Groundbreaking study in Science Advances on how spatial education improves relational reasoning
Rob Cortes, a graduate student in Georgetown’s Psychology Department, led a team of researchers on a groundbreaking investigation, now out in Science Advances, on how spatial education in a real-world classroom context improves verbal reasoning. As they describe it, the model theory argues that humans co-opted mental processes designed to support visualspatial operations to reason about more abstract things. They conducted a quasi-experimental study at high schools in Virginia that pitted students who received enhanced spatial education against controls: they found that gains in spatial cognition uniquely predicted students’ reasoning improvement.
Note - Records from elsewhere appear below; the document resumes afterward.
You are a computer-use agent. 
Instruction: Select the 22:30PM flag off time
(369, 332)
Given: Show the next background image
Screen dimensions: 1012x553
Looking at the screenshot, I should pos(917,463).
The abstract to their paper is here:
Current debate surrounds the promise of neuroscience for education, including whether learning-related neural changes can predict learning transfer better than traditional performance-based learning assessments. Longstanding debate in philosophy and psychology concerns the proposition that spatial processes underlie seemingly nonspatial/verbal reasoning (mental model theory). If so, education that fosters spatial cognition might improve verbal reasoning. Here, in a quasi-experimental design in real-world STEM classrooms, a curriculum devised to foster spatial cognition yielded transfer to improved verbal reasoning. Further indicating a spatial basis for verbal transfer, students’ spatial cognition gains predicted and mediated their reasoning improvement. Longitudinal fMRI detected learning-related changes in neural activity, connectivity, and representational similarity in spatial cognition–implicated regions. Neural changes predicted and mediated learning transfer. Ensemble modeling demonstrated better prediction of transfer from neural change than from traditional measures (tests and grades). Results support in-school “spatial education” and suggest that neural change can inform future development of transferable curricula.